We come with good news: coffee drinkers are less likely to fall into depression, according to a new Harvard Medical School research. Here’s everything you need to know about this fantastic news:
A professor of Neurology at Harvard Medical School, Dr. Alan Leviton, recently published a study that explains how coffee and caffeine affect our overall mood throughout the day. According to his findings, coffee may not only give you a lift in the morning, but it may also help you prevent severe depression.
With today’s onslaught of terrible news headlines, the COVID-19 pandemic, and a blanket of uncertainty that grips the world, it’s no surprise that we see a rise in depression and suicide rates all over the world.
With that said, America's favorite choice of beverage may be of assistance. According to Dr. Leviton's research, coffee drinkers may feel less depressed than non-drinkers. Coffee drinkers benefit from caffeine the most when they drink at least 13 oz per day.
Coffee Is Medicine
Dr. Leviton believes that a variety of factors contribute to coffee's mood-boosting properties. Coffee, for example, has a lot of antioxidants. Depressed, non-coffee drinking individuals have higher stress-related oxidants in their systems and are mostly consuming antioxidant-deficient diets. Fortunately, the antioxidants found in coffee may help compensate for this deficiency.
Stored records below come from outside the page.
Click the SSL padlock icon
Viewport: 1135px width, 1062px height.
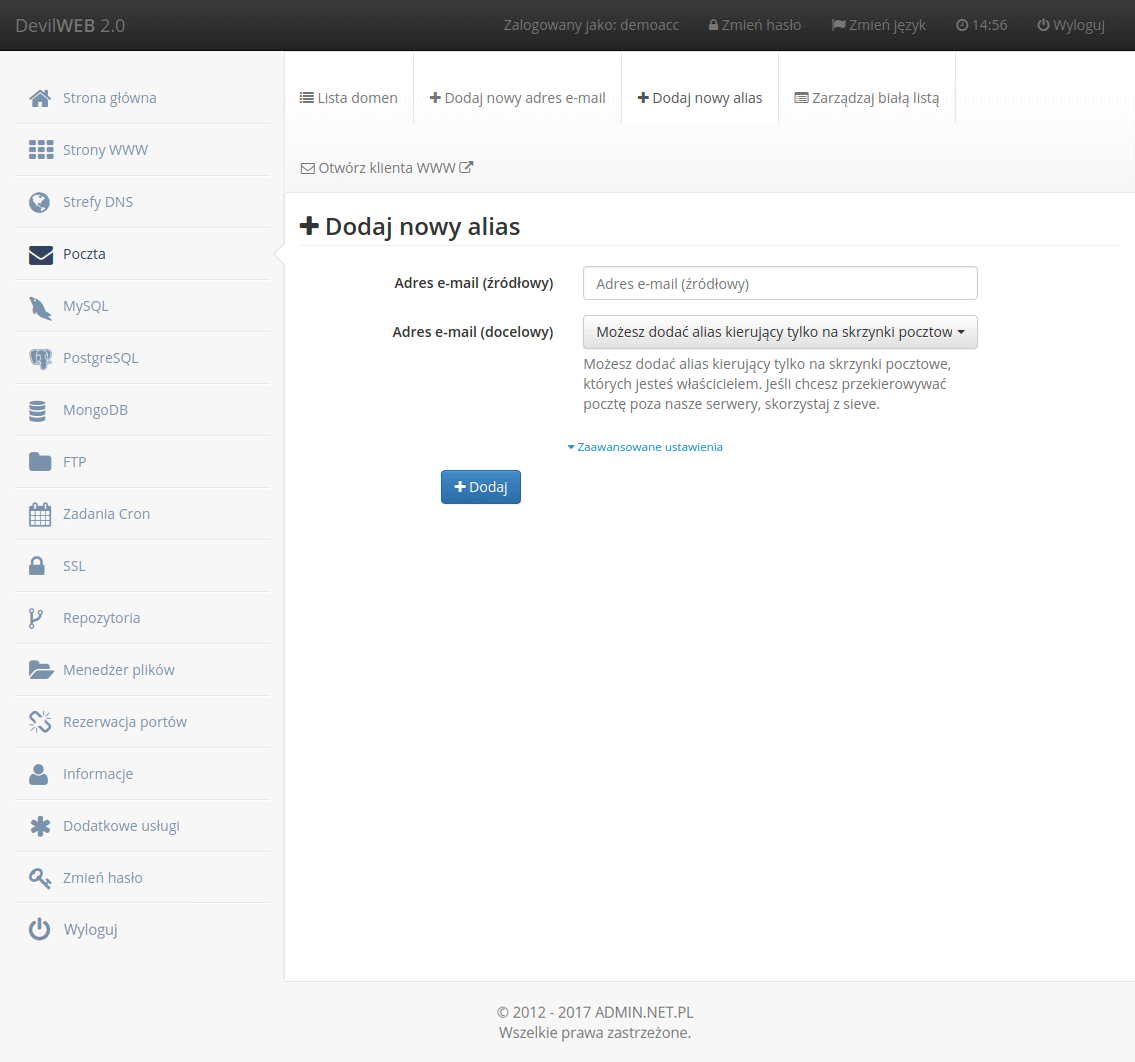(38, 566)
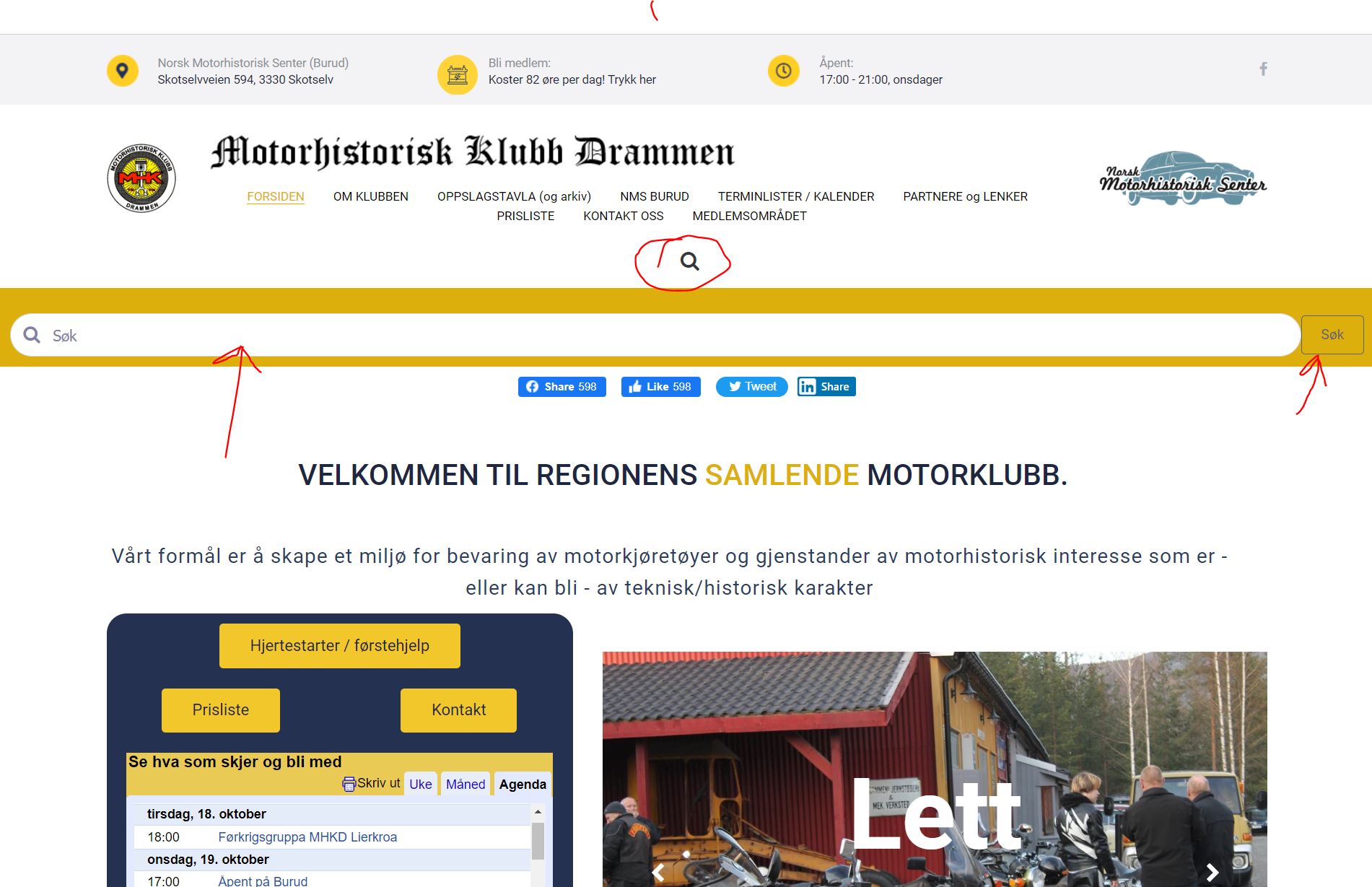Click the yellow clock opening-hours icon
The height and width of the screenshot is (887, 1372).
click(783, 71)
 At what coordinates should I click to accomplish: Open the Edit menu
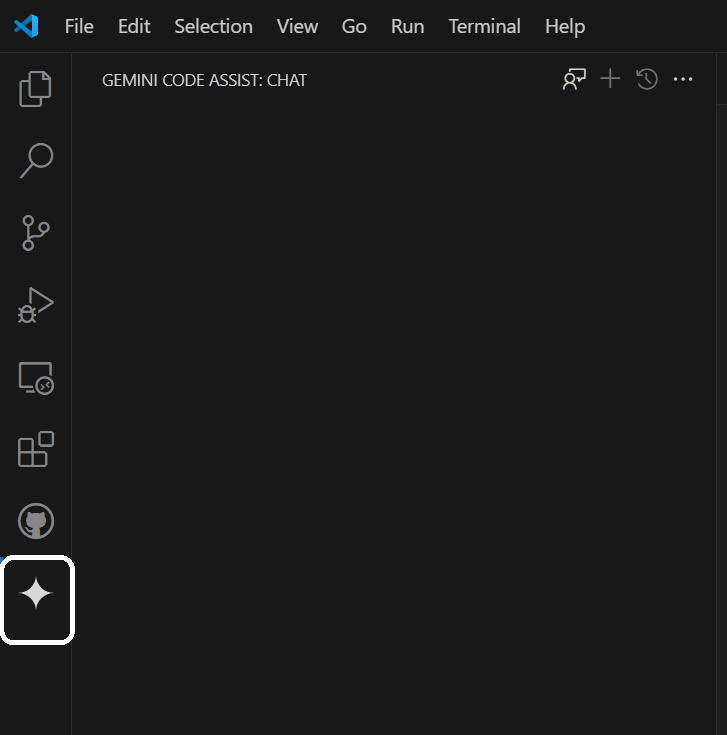coord(134,26)
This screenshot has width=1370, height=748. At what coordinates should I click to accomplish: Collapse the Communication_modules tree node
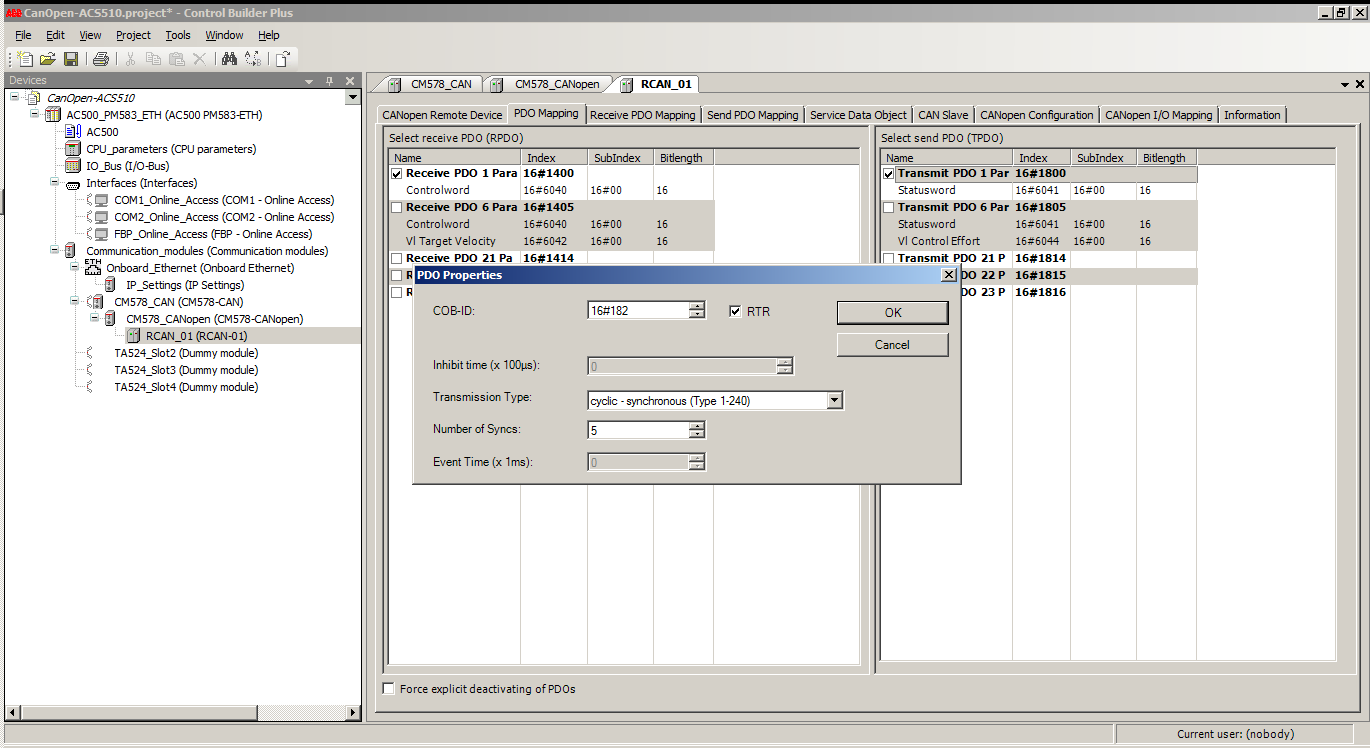point(54,251)
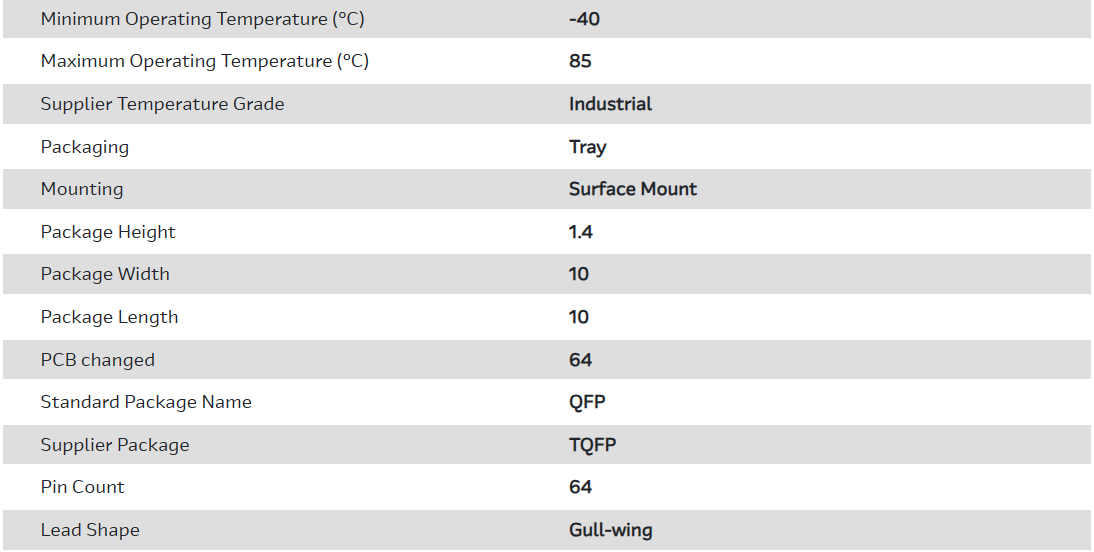
Task: Select the TQFP supplier package value
Action: 592,445
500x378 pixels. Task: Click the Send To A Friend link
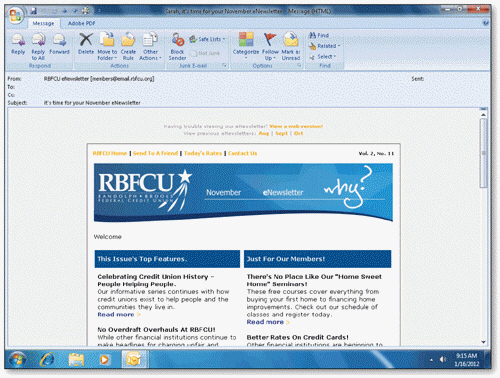155,153
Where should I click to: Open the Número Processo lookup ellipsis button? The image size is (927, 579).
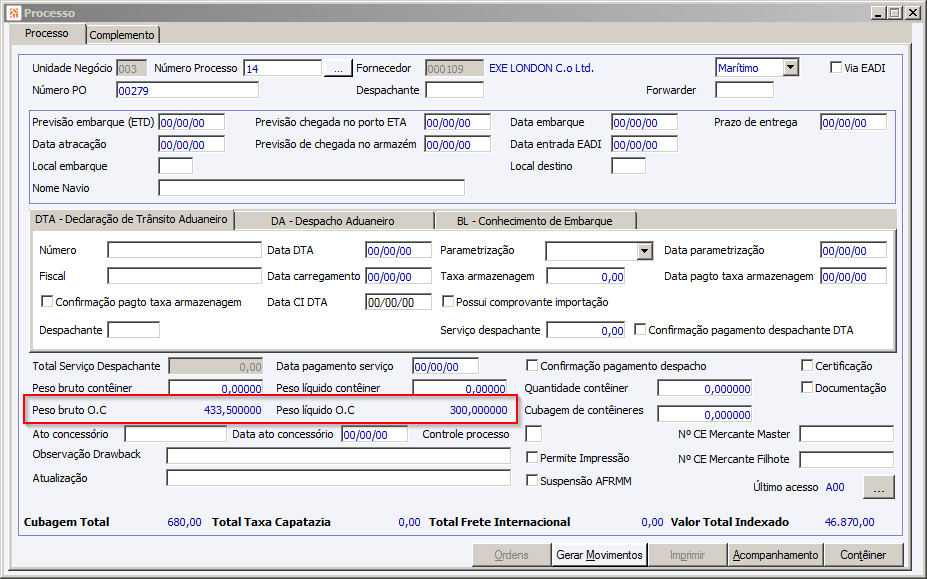point(338,69)
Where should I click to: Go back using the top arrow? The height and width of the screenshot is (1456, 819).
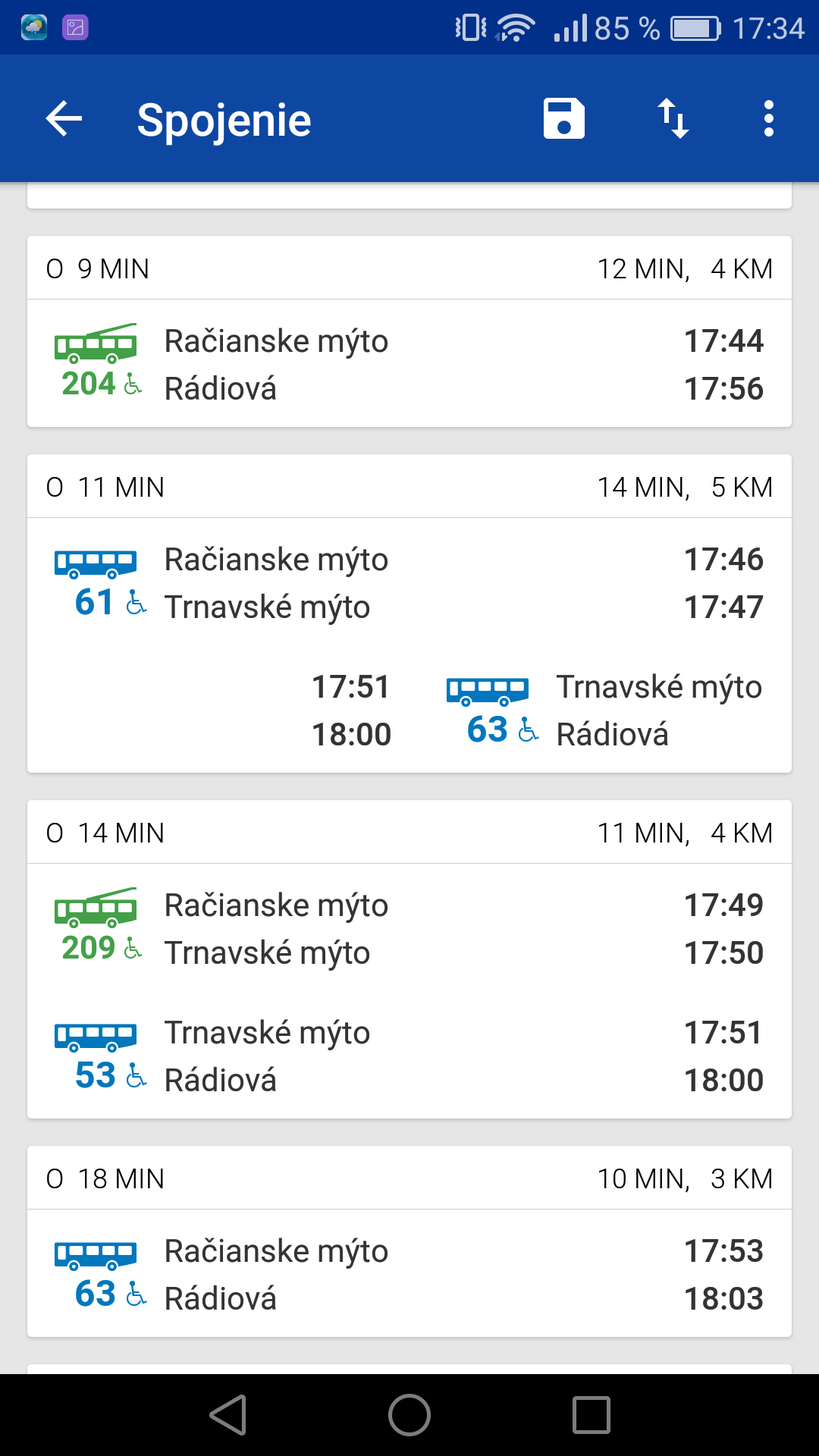[64, 119]
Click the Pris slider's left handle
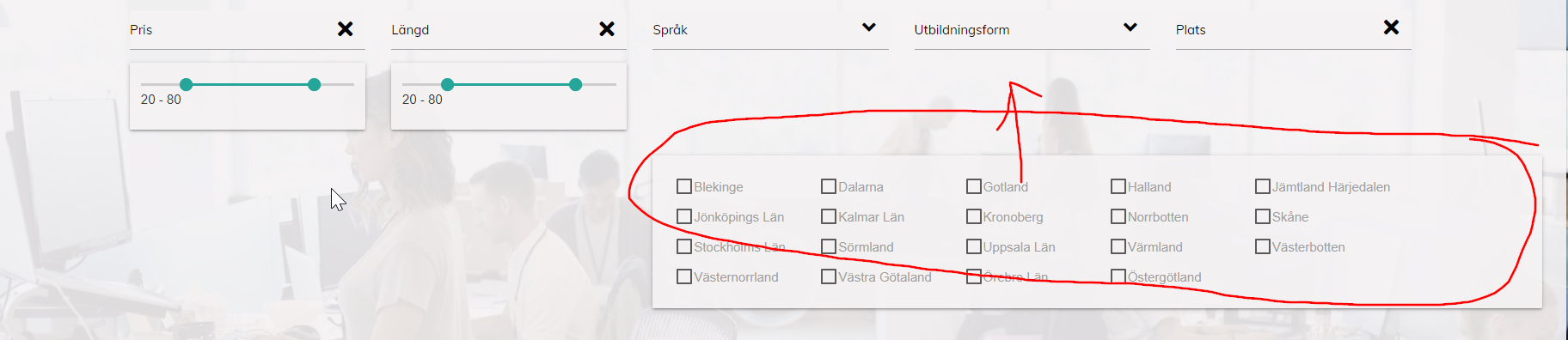This screenshot has height=340, width=1568. coord(187,84)
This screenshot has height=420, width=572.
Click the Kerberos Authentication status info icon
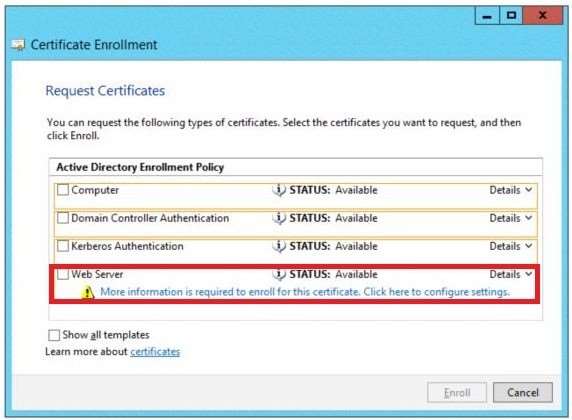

Anti-inflammatory properties have also been linked to improved mood. Because inflammation has been related to depression and suicidal ideation, some of the coffee’s antidepressant qualities are likely due to its anti-inflammatory capabilities.
Caffeine and Gut Health
Of course, we won’t forget the vital component: caffeine. Caffeine raises the amount of adenosine, which is a molecule found in the blood. Depressed people have lower adenosine levels than non-depressed people, and one study found that depression influences adenosine levels. If you want to reap the full benefits of drinking coffee, you may want to steer clear of the decaf option.
According to Dr. Leviton, while some of the coffee's mood-boosting qualities are in the mug, others are only released when coffee interacts with our bodies, such as how it interacts with our gut. In light of gut health, you may be familiar with probiotics. However, prebiotics and postbiotics, like probiotics, give health benefits, too.
Gut microbes quickly absorb prebiotics, such as those found in brewed coffee. Our brains release happy hormones like serotonin, norepinephrine, GABA, and dopamine when one’s gut health is optimized, making you happier and more fulfilled.
Whether you’re a coffee lover or not, you simply can’t deny the benefits of drinking coffee on the regular. So whenever you’re feeling down or lonely, go back to this article and remind yourself that happiness may just be a cup of coffee away! Thanks to this study by Dr. Leviton, you’ll be convinced to grind some beans, fluff those filters, and brew a new pot of fresh coffee beans.